### Set problem A
According to the FastDD experiments page, which method is used by default to build the diff-set?
### Set problem B
Identify every line in the listing that contains the string "image", and copy each of those lines.

### Source

------------

FastDD-Exp

Datasets

Provided in datasets.zip, includes 14 datasets mentioned in our paper.

Exp-1: DD discovery methods

We have implemented IE-Hybrid with our best efforts, and the code is available in IE.zip.

Additionally, we provide implementations for BF and TD-PO, packaged in BF-TDPO.jar. You can customize the arguments to use different methods.

You can follow the instructions here to run IE-Hybrid, BF and TD-PO.

Exp-2 RFD dicovery methods

We use Domino's thresholds to run FastDD and IE-Hybrid, threshold files are provided here.

You can modify the third parameter to use the threshold in the corresponding file. For example:

java -jar FastDD.jar ./FastDD-Exp/dataset/restaurant.csv -1 ./FastDD-Exp/Exp-2/thresholds/restaurant.txt

It will use all the data in restaurant.csv as input and select the data in restaurant.txt as the threshold for each attribute.

Exp-3 Time decompostion

Our program outputs relevant information including the number of DDs and running time. We provide an output example here.

Exp-4: Scalability of FastDD

Datasets varying |r| and |R| are provided in datasets.zip

Exp-5: Comparison of methods to build diff-set

We use Encoding method in default.

------------

### Material to process
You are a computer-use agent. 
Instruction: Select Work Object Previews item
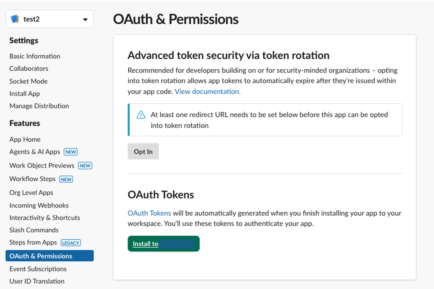[x=42, y=165]
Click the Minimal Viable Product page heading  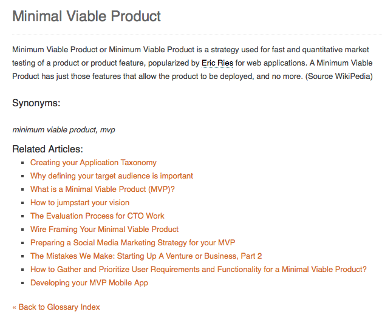(86, 16)
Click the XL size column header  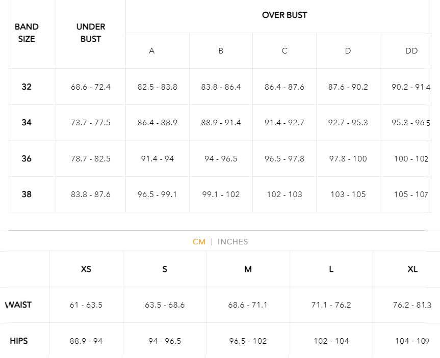pos(413,269)
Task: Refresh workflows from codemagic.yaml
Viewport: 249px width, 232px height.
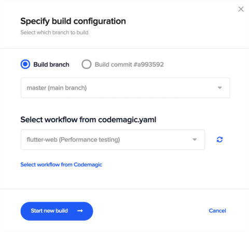Action: pyautogui.click(x=219, y=139)

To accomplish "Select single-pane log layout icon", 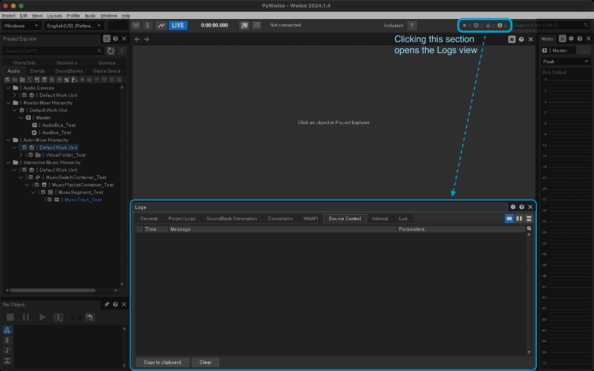I will pyautogui.click(x=509, y=219).
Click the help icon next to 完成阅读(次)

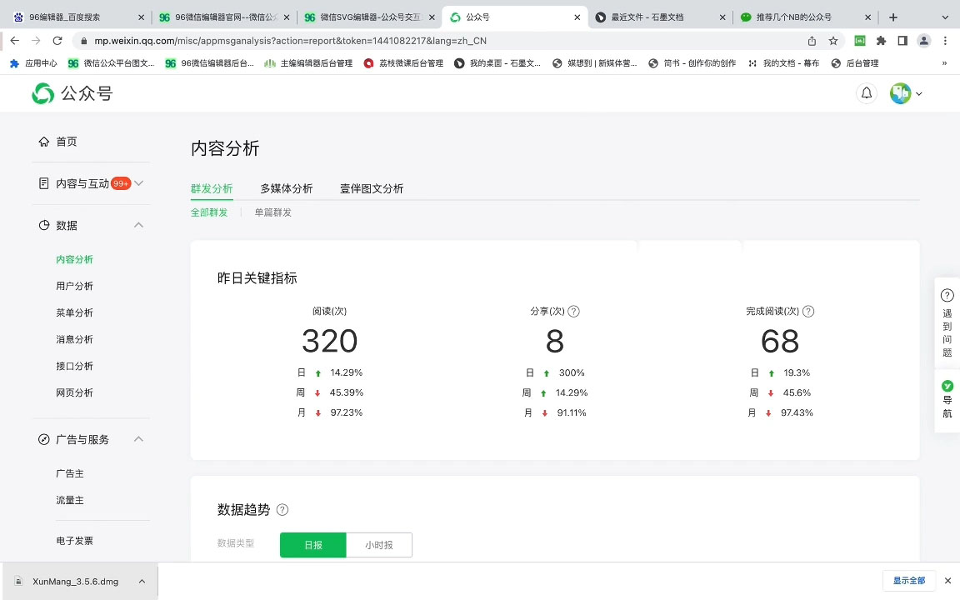(x=808, y=312)
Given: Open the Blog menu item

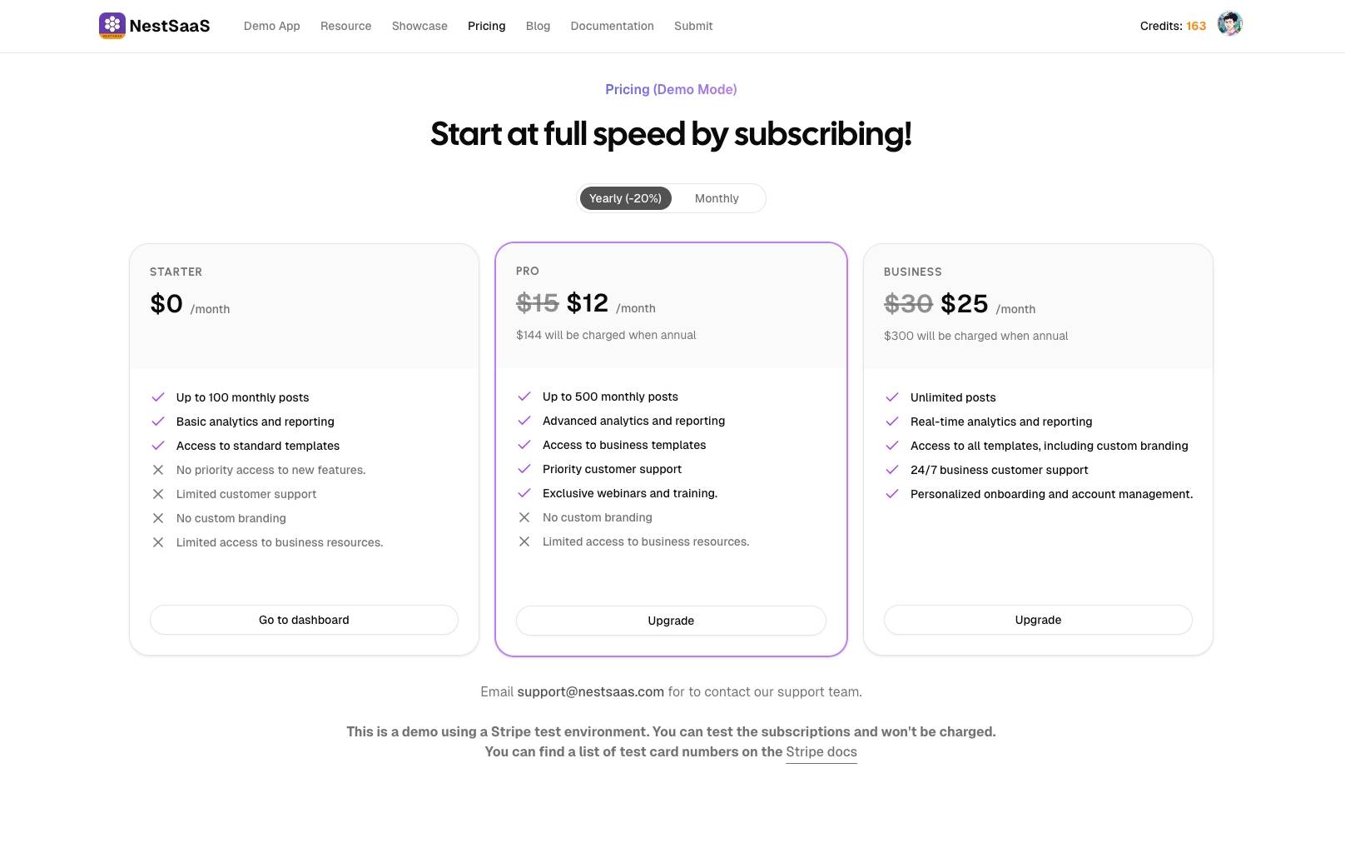Looking at the screenshot, I should coord(538,26).
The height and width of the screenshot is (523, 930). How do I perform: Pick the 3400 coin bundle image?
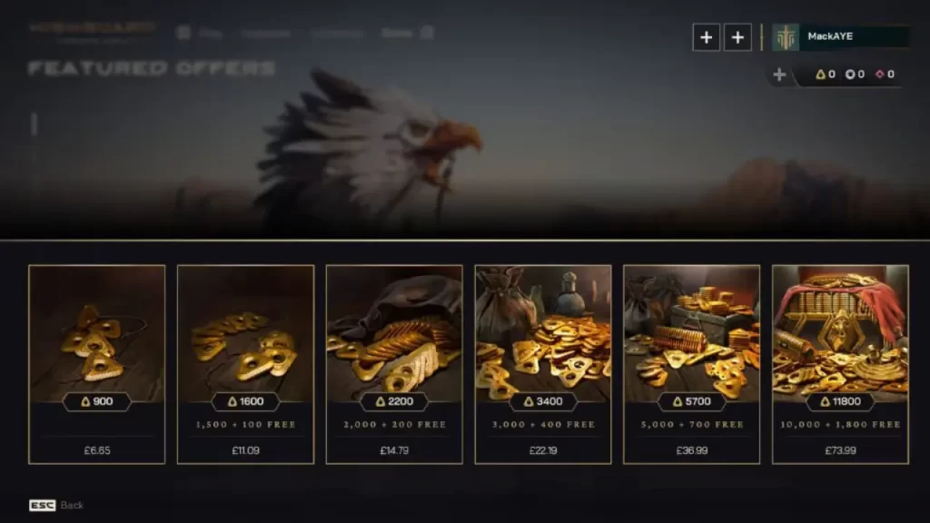point(543,334)
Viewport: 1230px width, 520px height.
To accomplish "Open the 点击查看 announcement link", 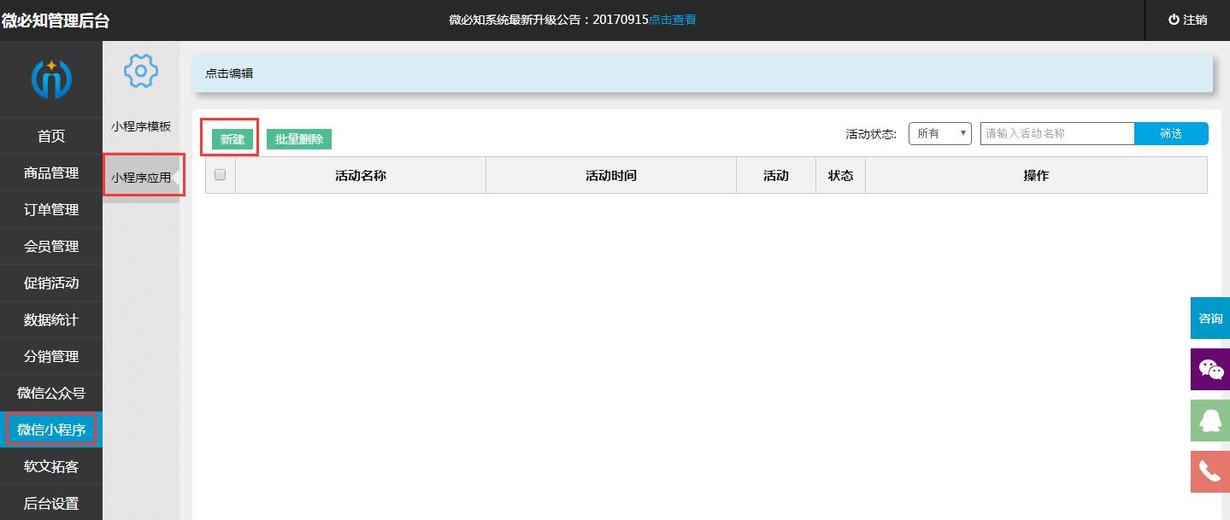I will pyautogui.click(x=672, y=20).
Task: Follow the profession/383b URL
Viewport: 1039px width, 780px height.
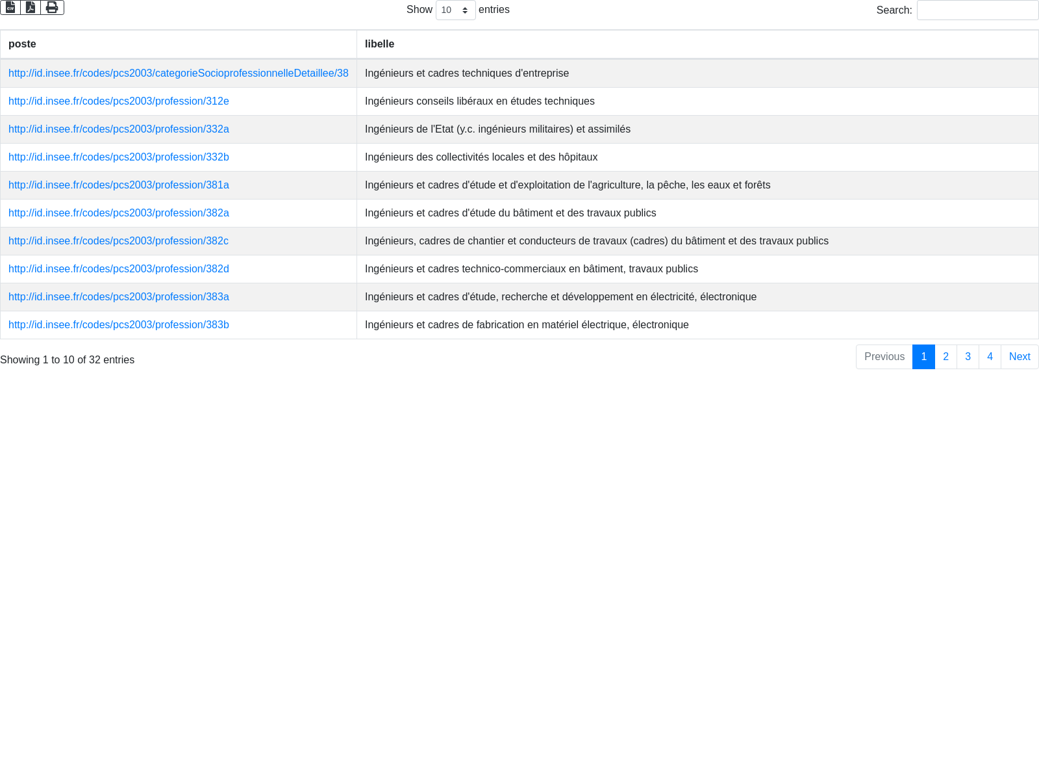Action: 118,325
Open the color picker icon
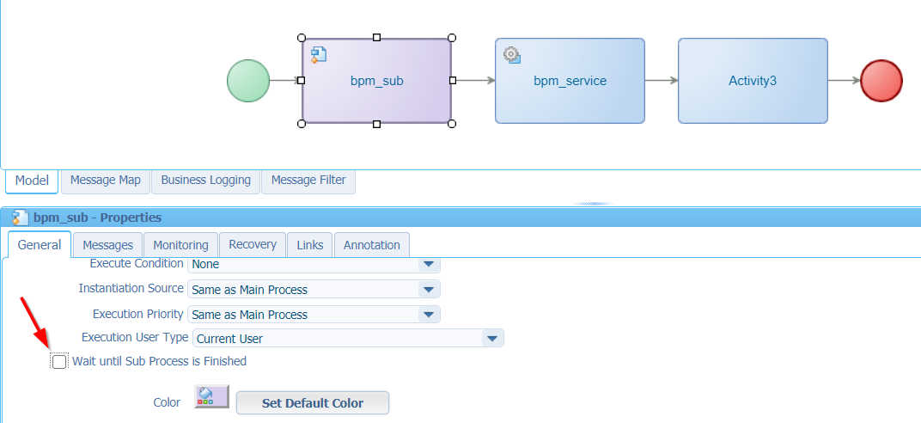 [211, 396]
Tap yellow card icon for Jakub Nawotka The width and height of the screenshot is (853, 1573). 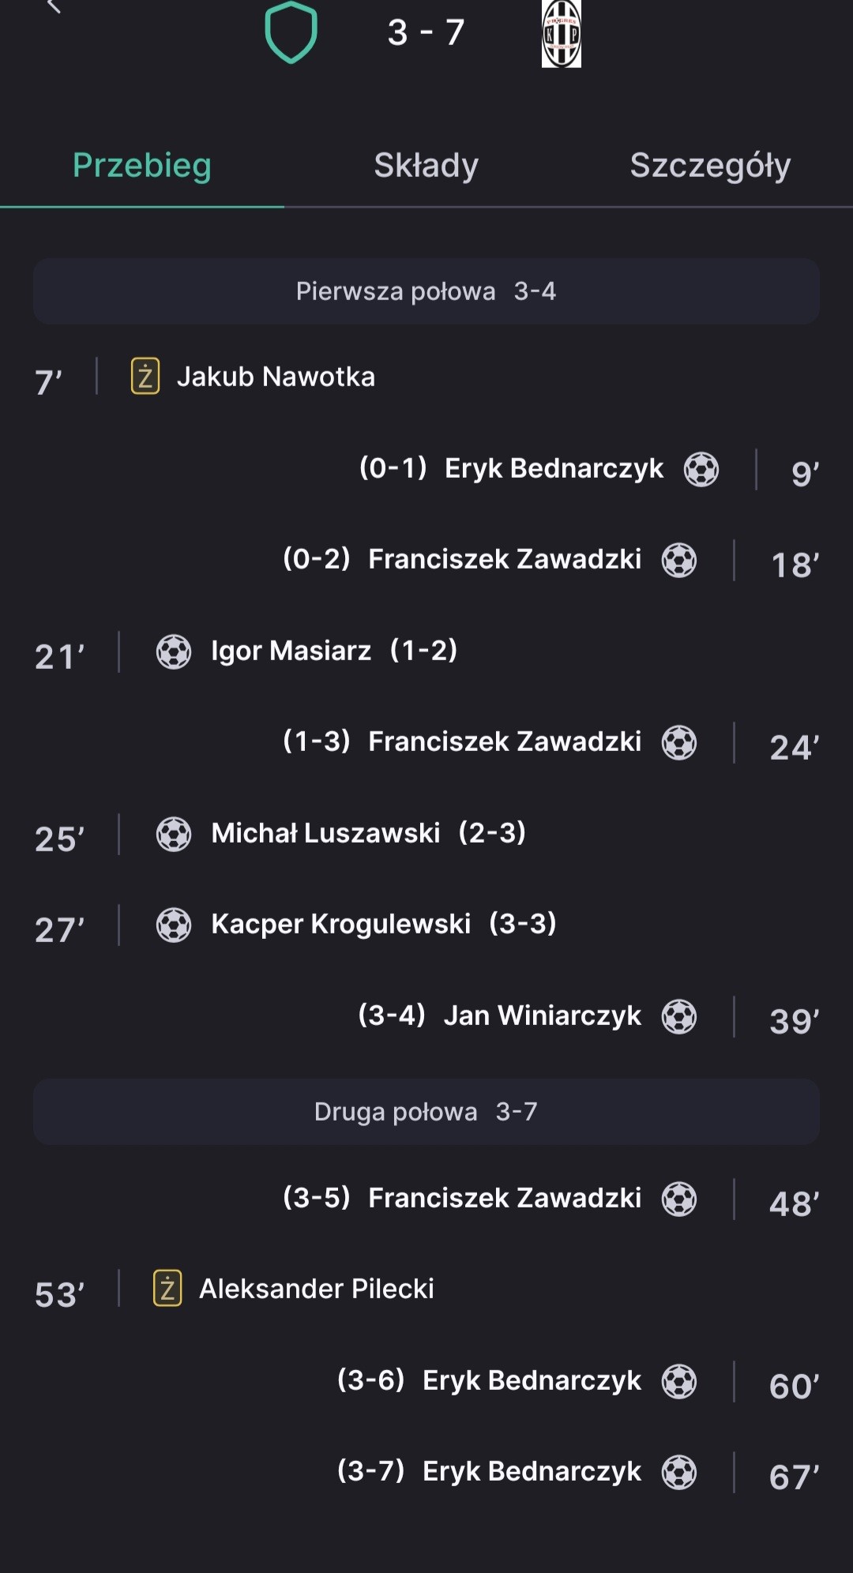[145, 376]
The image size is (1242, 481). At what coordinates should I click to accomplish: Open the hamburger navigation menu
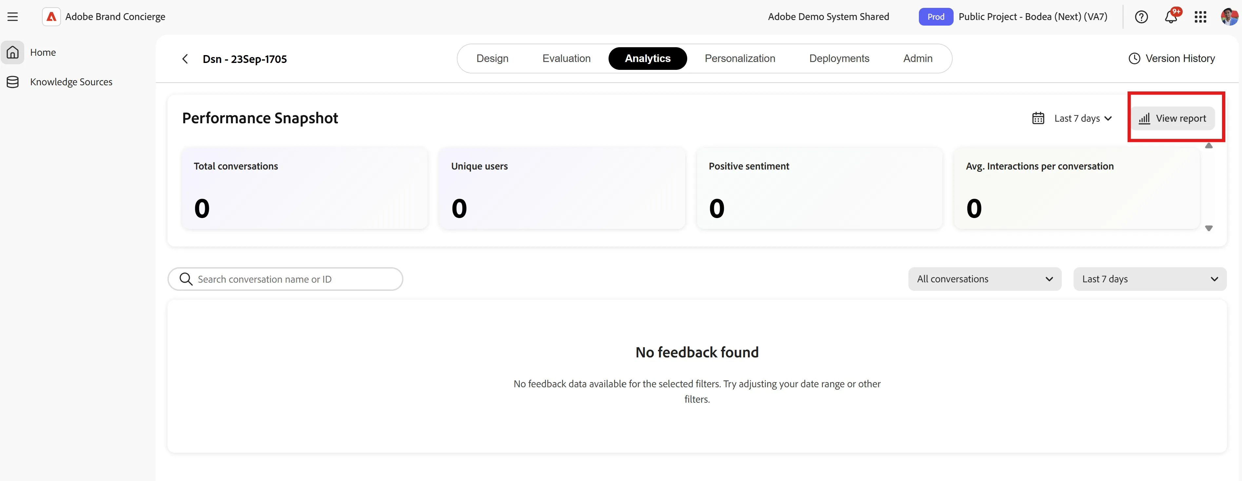pyautogui.click(x=13, y=17)
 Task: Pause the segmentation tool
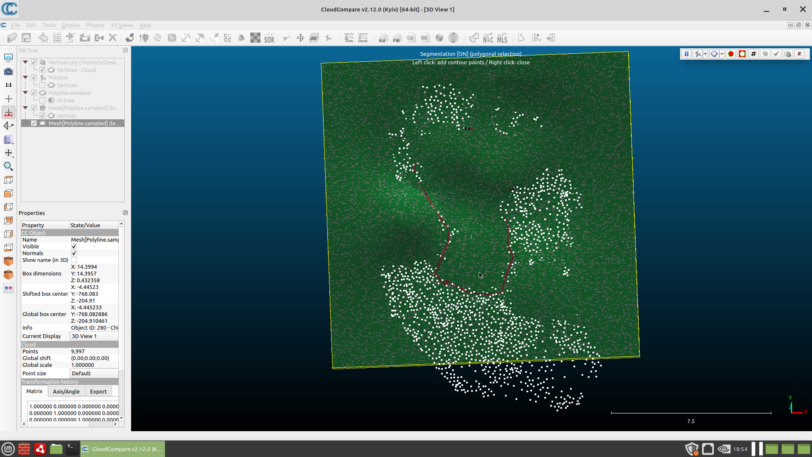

------------

### Worked solution A
The Encoding method.

### Worked solution B
The height and width of the screenshot is (523, 930). How do I perform: Pick the 3400 coin bundle image?
The image size is (1242, 481). At what coordinates should I click to accomplish: Open the hamburger navigation menu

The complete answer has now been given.